In 1983, the Secretary recommended legislation to Congress "to prevent the unauthorized disclosure of information that States compile in good faith to meet the purposes of Federal aid highway programs to eliminate or reduce hazardous roadway conditions."
The proposed privilege was intended "to encourage greater accuracy and completeness" in complying with the 1973 Highway Safety Act, and to prevent such compliance "from being used in any judicial proceeding, thereby improving their quality as a basis for programming."

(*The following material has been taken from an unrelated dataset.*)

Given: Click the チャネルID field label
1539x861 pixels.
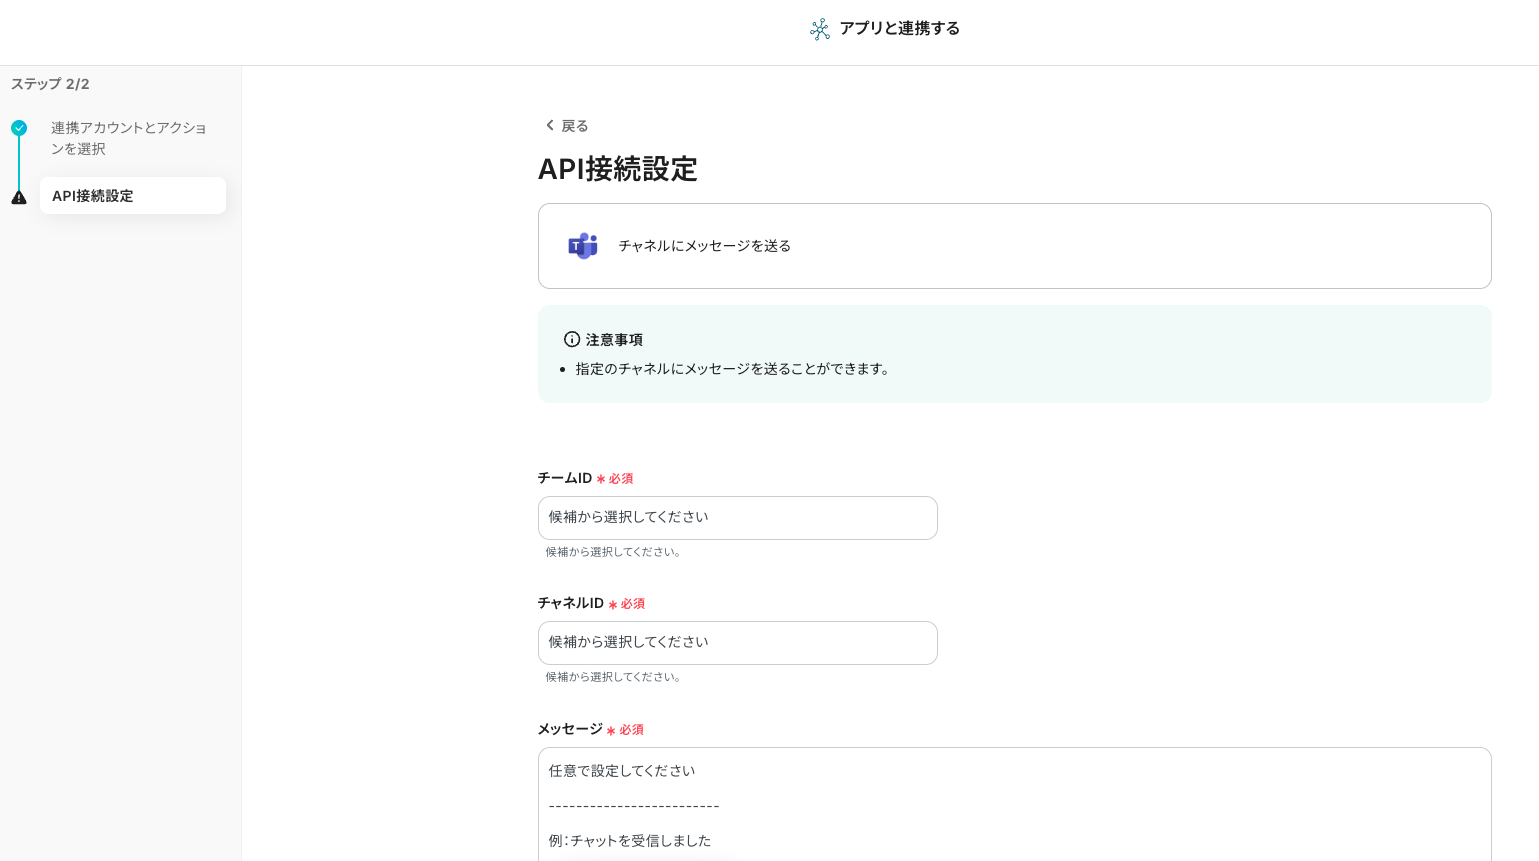Looking at the screenshot, I should (x=570, y=603).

In 1984, Congress added Section (k) to 23 U.S.C. § 402, which conditioned a state's eligibility for highway safety funds under that statute on whether the state either "certifies to the Secretary that it has in operation a computerized traffic safety record keeping system" or "provides . . . a plan . . . for establishing and maintaining a computerized traffic safety record keeping system." Section (k) further provided:
Notwithstanding any other provision of law, if a report, list, schedule, or survey is prepared by or for a State or political subdivision thereof under this subsection, such report, list, schedule, or survey shall not be admitted as evidence or used in any suit or action for damages arising out of any matter mentioned in such report, list, schedule, or survey. However, since § 402 only protected raw data such as a "report, list, schedule, or survey . . . prepared by a state," Congress enacted 23 U.S.C. § 409 in 1987. See 23 U.S.C. § 409 (1987). Section 409 extended the same protection of former § 402 to all "reports, surveys, schedules, lists, or data compiled ... for the purpose of ... Sections 130, 144 and 152 of this title 'as well as to' any highway safety construction improvement project which may be implemented utilizing Federal-aid highway funds." Id. (emphasis added).

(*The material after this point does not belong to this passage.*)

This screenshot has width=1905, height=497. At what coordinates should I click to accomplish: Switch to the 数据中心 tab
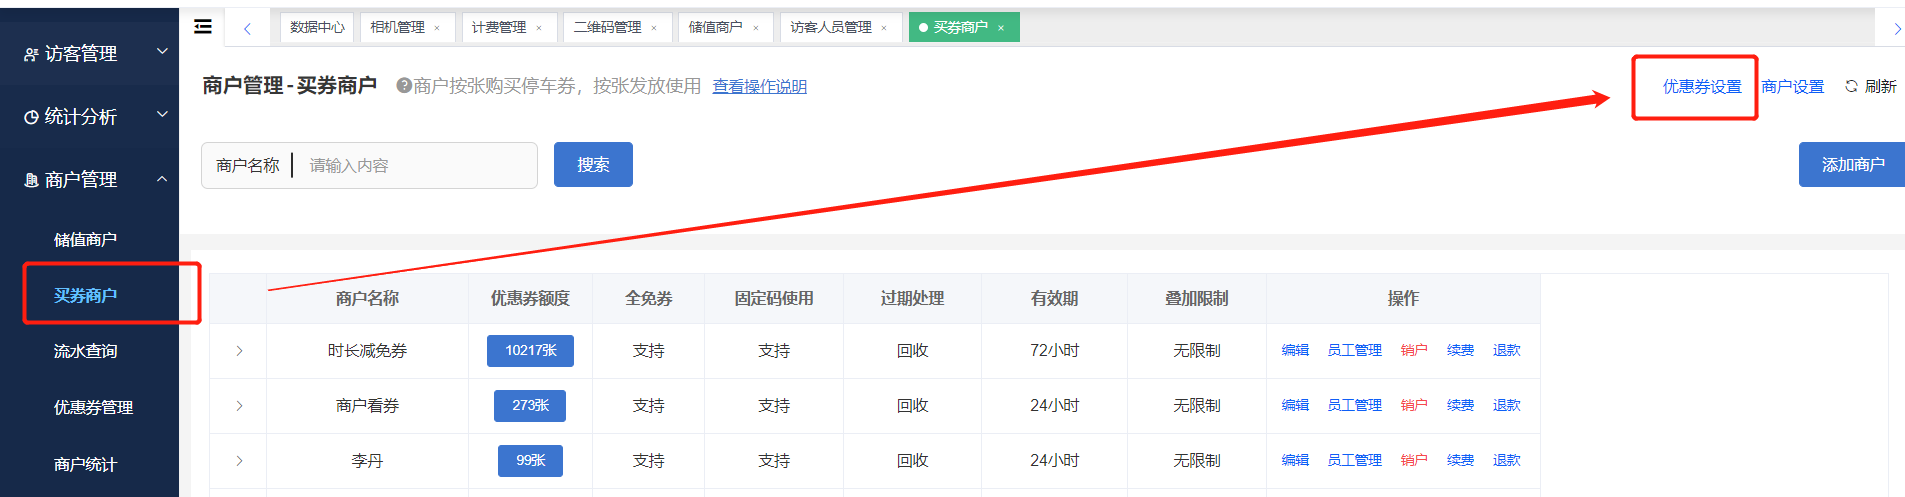pos(317,28)
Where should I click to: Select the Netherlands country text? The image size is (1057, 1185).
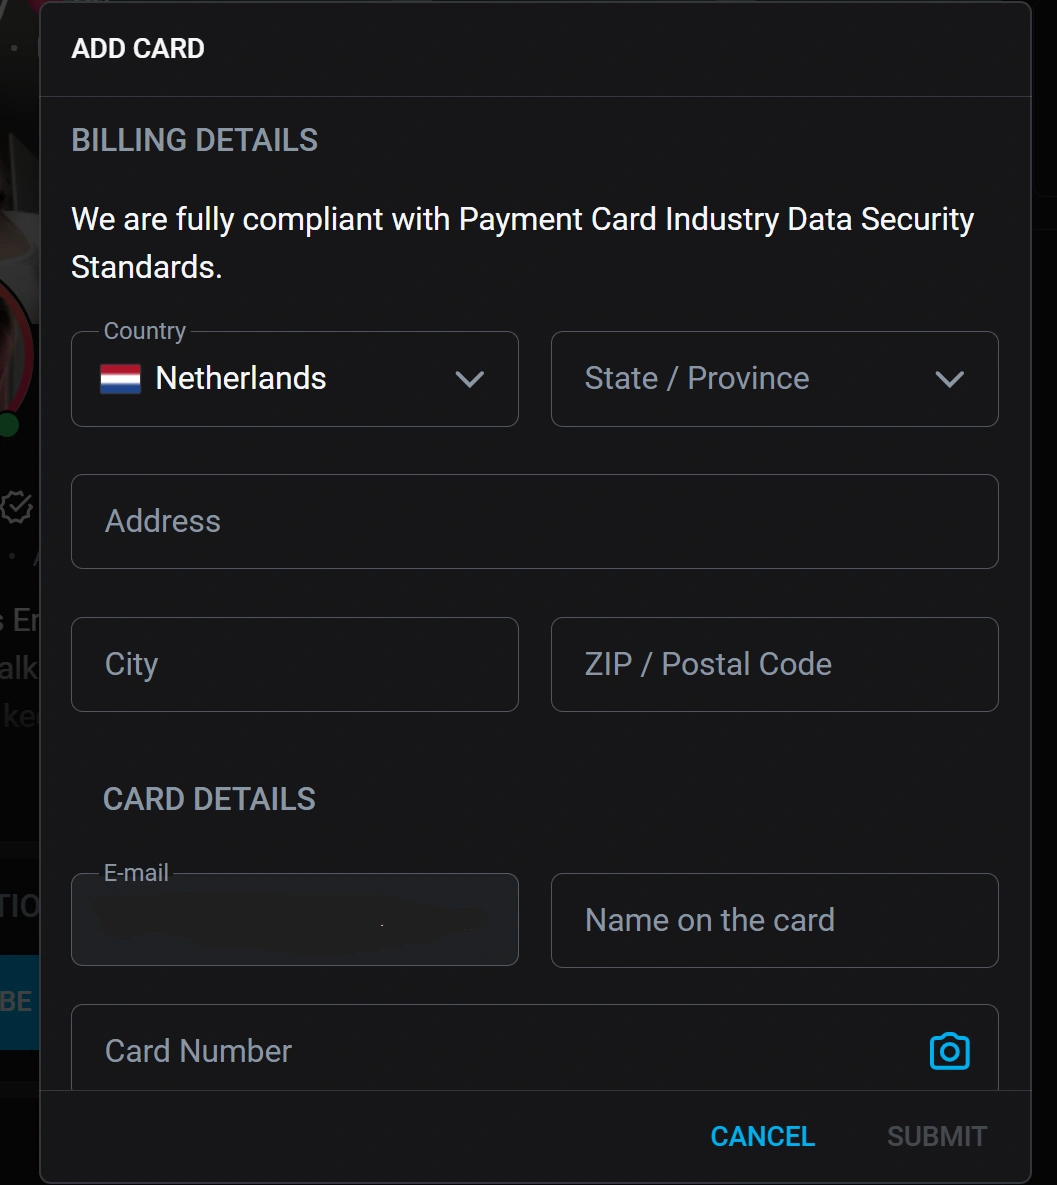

In 1995, Congress amended § 409 to include the words "or collected" after "compiled," as follows:
Notwithstanding any other provision of law, reports, surveys, schedules, lists or data compiled or collected for the purpose of identifying, evaluating, or planning the safety enhancement of potential accident sites, hazardous roadway conditions, or railway-highway crossings, pursuant to sections 130, 144 and 152 of the title or for the purpose of developing any highway safety construction improvement project which may be implemented using Federal-aid highway funds shall not be subject to discovery or admitted into evidence in a Federal or State court proceeding or considered for other purposes in any action for damages arising from any occurrence at a location mentioned or addressed in such reports, surveys, schedules, lists or data. (As amended Nov. 28, 1995, P.L. 104-59, Title III, § 323, 109 Stat. 591).
This clarification was added in response to inconsistent application of § 409 in state court decisions that, in the view of Congress, misinterpreted the term "data compiled" to apply only to raw data itself and which failed to look at the purpose for which the data was compiled. Congress' intent in adopting the 1995 amendment to § 409 was articulated as follows:
It is intended that raw data compiled prior to being made part of any formal or bound report shall not be subject to discovery or admitted into evidence in a Federal or State court proceeding or considered for other purposes in any action for damages arising from any occurrence at a location mentioned or addressed in such data.